## Task directions:
Find how many lines of the following entries contain "height". Reply with the number alone.

======== Material for this task ========

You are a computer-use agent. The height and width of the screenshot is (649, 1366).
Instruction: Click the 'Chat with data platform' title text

========
======== Material for this task ========

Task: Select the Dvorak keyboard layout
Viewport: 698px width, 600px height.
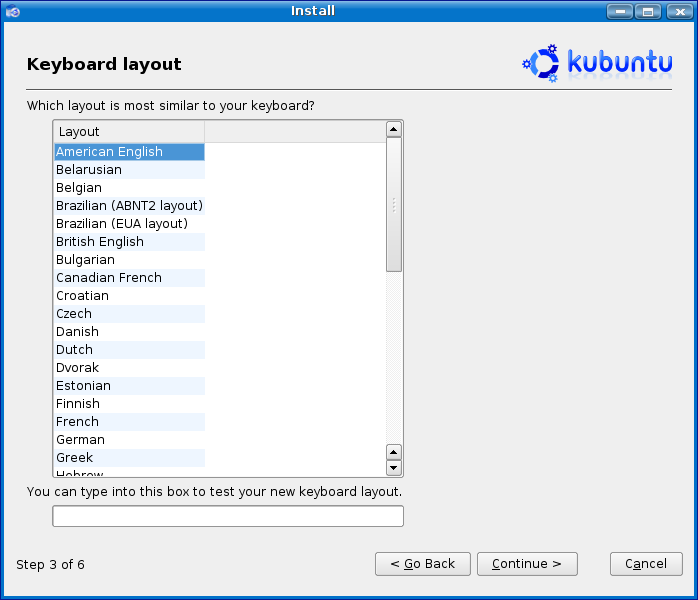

========
======== Material for this task ========

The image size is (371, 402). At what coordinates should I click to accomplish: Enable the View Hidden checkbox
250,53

========

## Reply:
2